#### YOUR TASK:
Extract the items unchanged, starting at the line that contains "Where should I" and stopping after the line that contains "Looking at the screenshot, I should [x=445, y=97].". Leave the pictures out.

== PROVIDED DATA

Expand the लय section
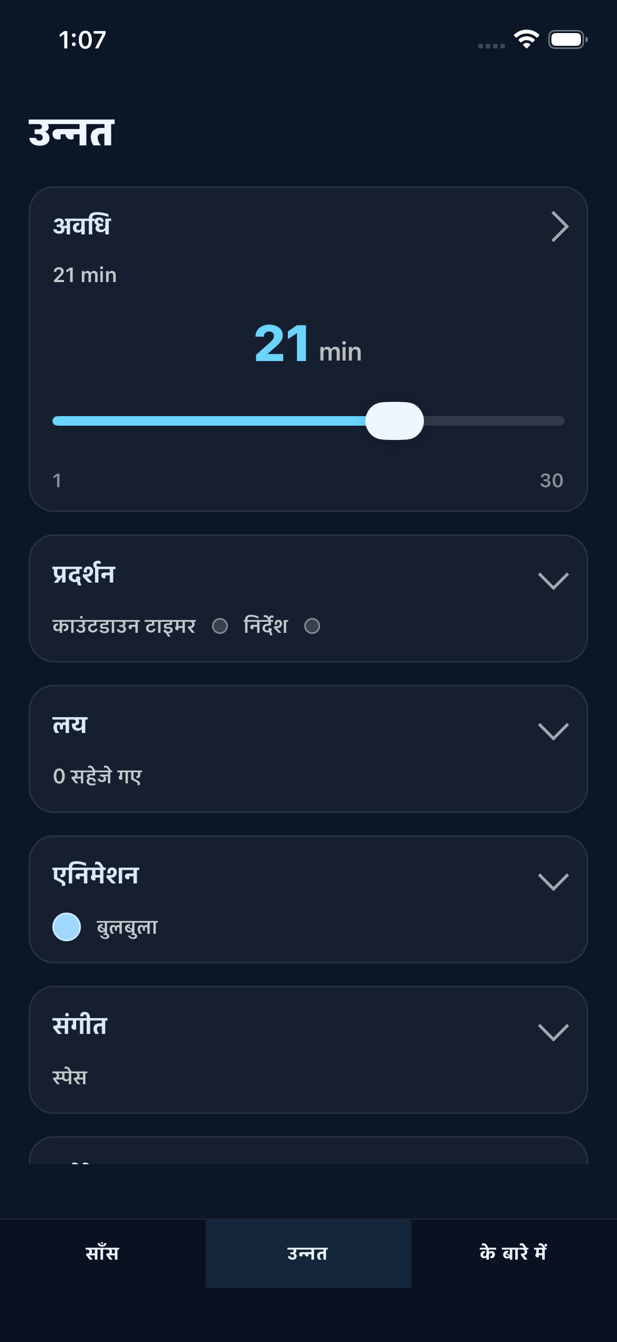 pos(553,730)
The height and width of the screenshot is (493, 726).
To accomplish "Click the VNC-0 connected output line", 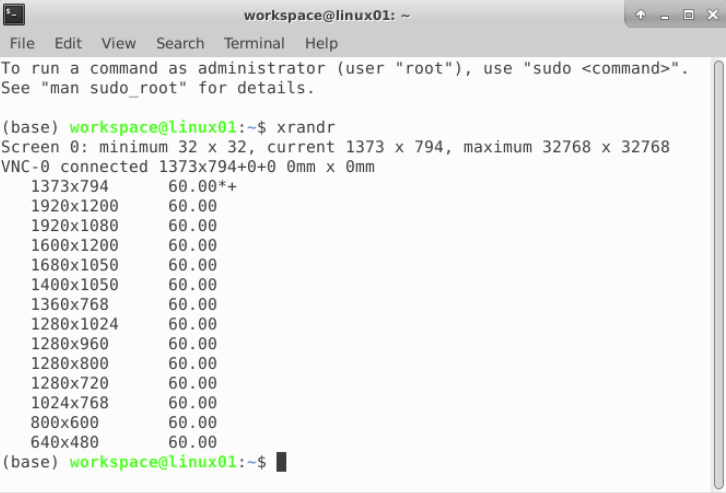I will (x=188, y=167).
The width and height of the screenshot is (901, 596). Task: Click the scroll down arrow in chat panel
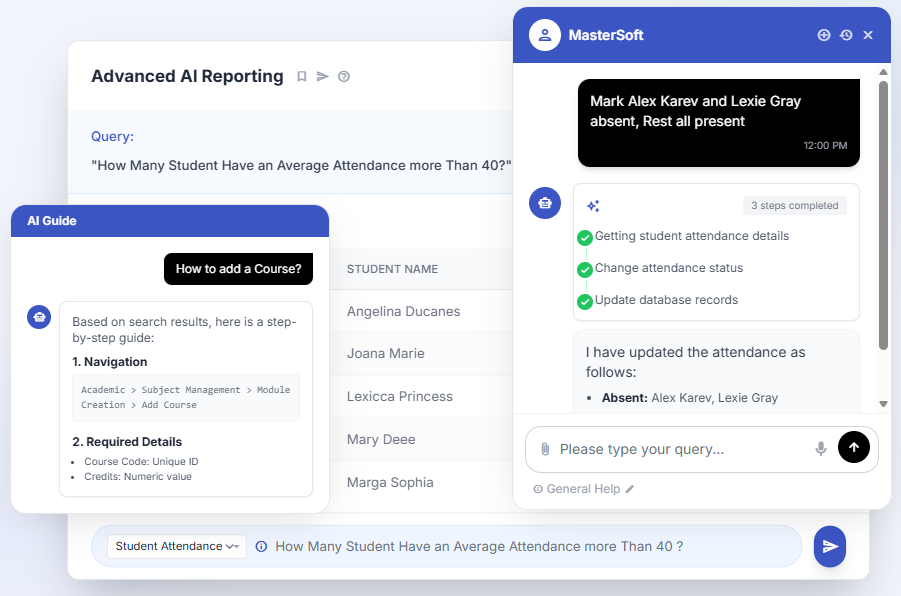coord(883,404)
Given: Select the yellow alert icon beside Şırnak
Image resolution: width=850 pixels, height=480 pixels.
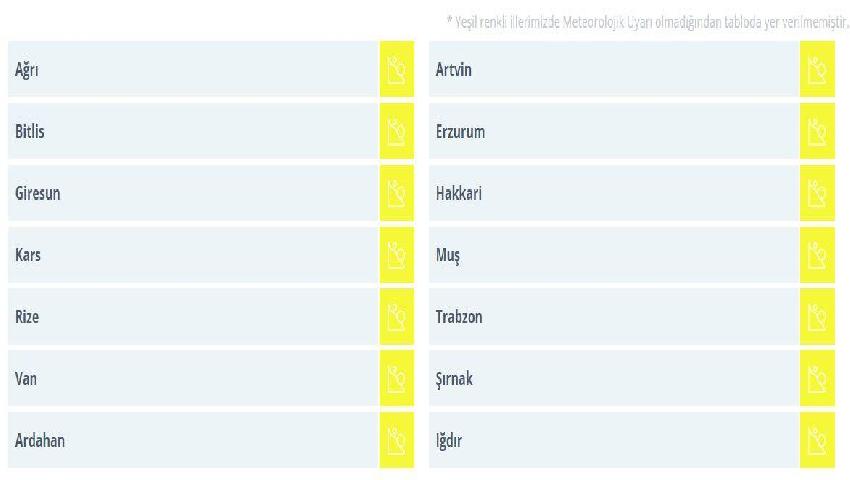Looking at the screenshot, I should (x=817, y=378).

====
== PROVIDED DATA

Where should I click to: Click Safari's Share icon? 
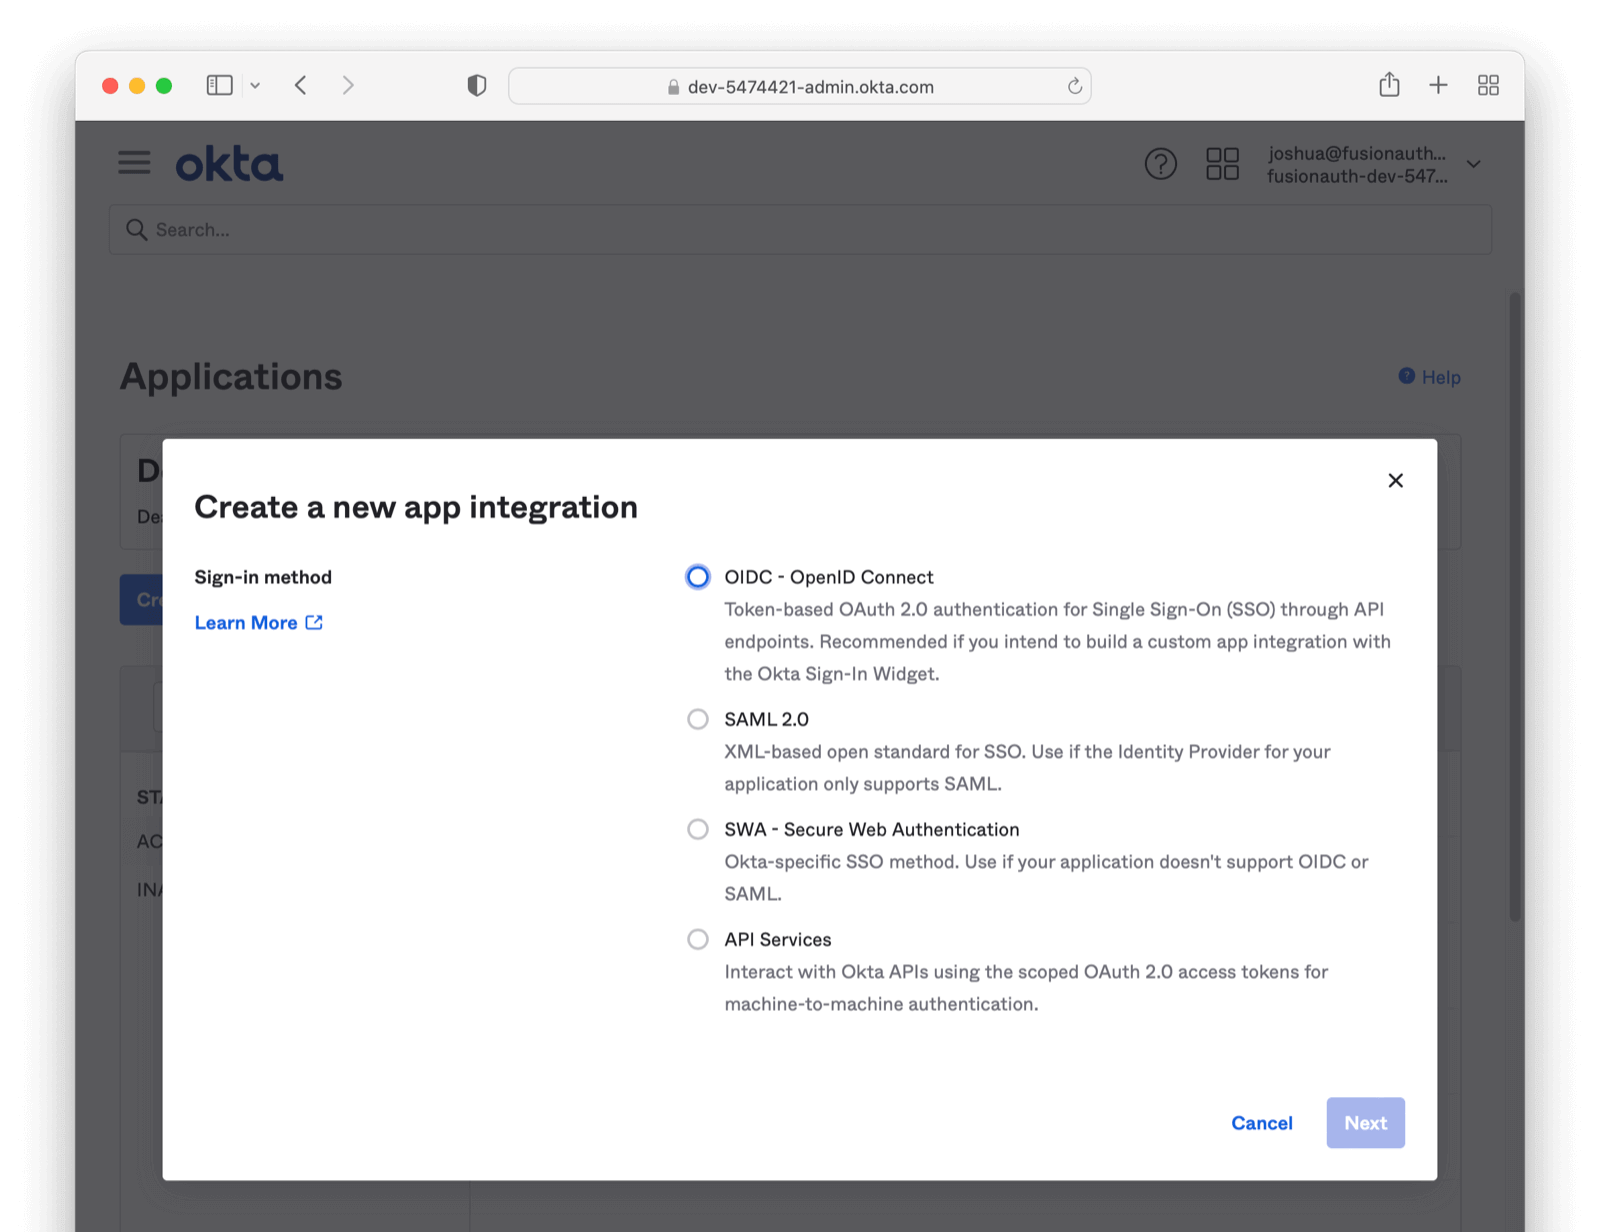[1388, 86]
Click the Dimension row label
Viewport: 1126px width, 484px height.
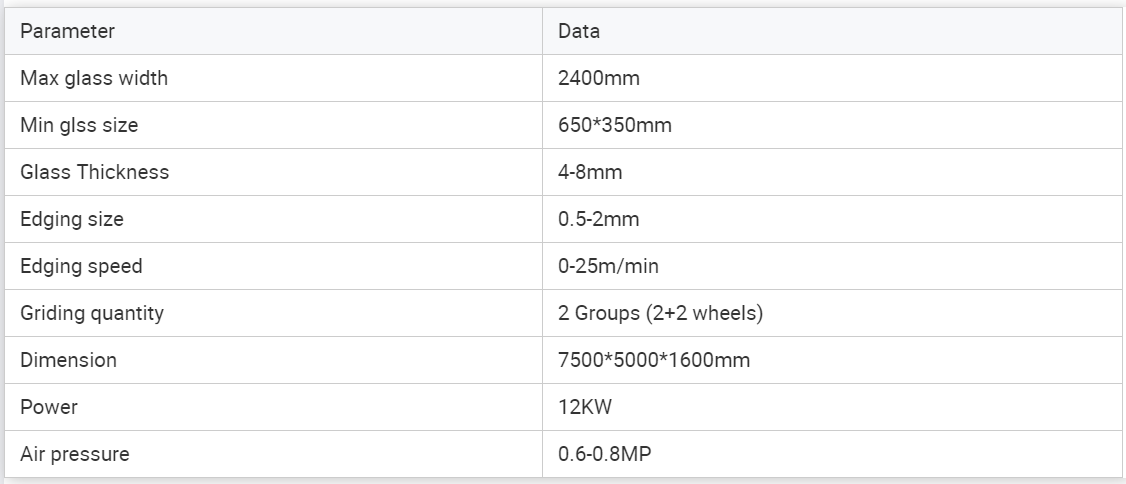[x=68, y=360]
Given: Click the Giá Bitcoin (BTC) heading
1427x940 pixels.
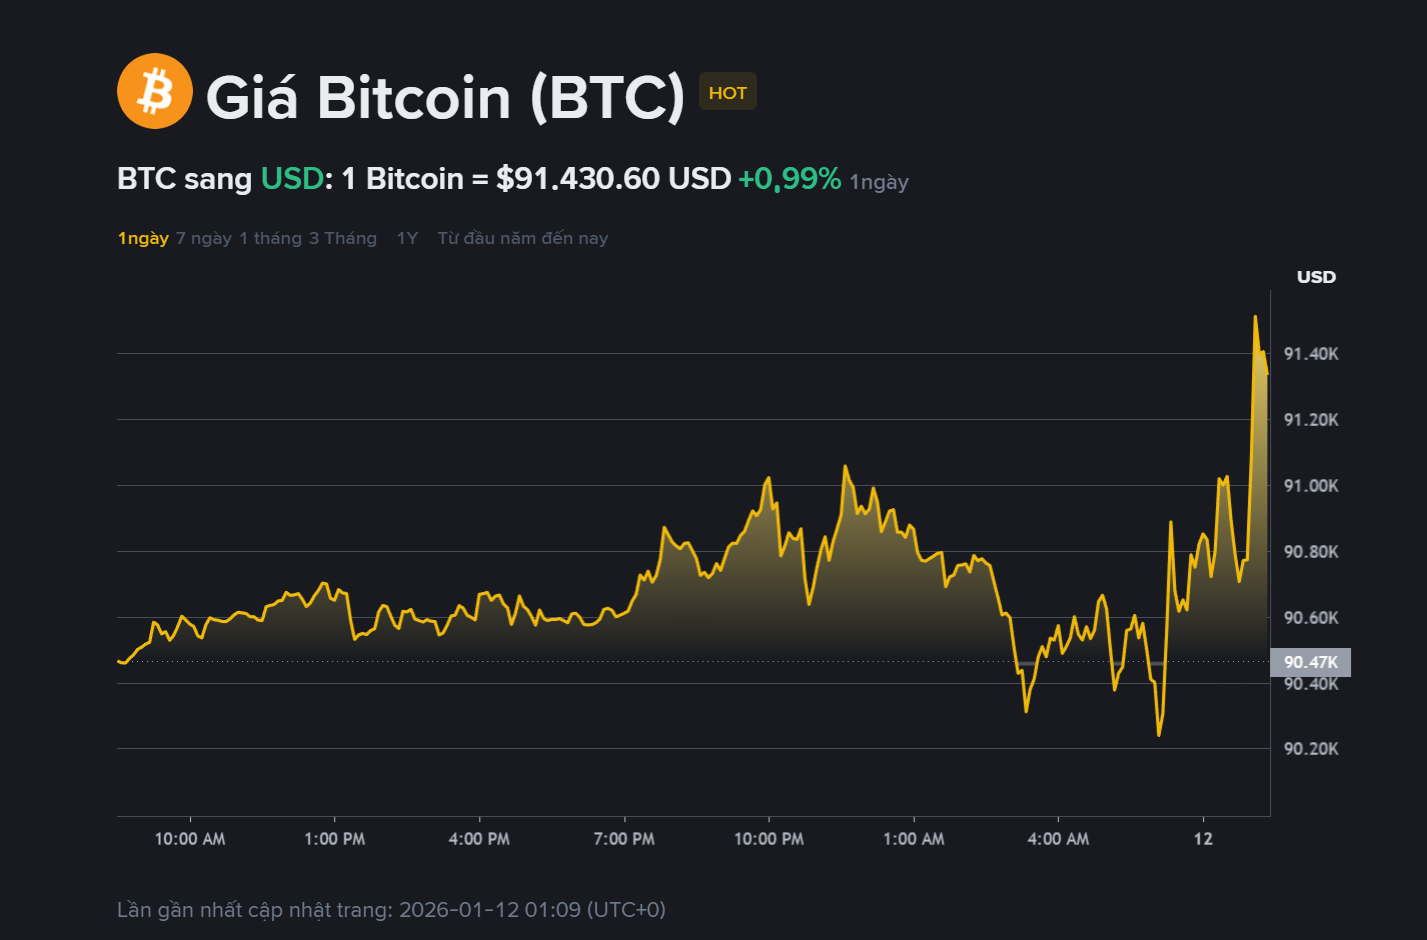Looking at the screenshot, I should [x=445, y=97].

====

#### COMPLETED TASK:
Where should I click to: Click Safari's Share icon? 
[1388, 86]
Click the Dimension row label
Viewport: 1126px width, 484px height.
[x=68, y=360]
Given: Click the Giá Bitcoin (BTC) heading
1427x940 pixels.
Looking at the screenshot, I should [x=445, y=97].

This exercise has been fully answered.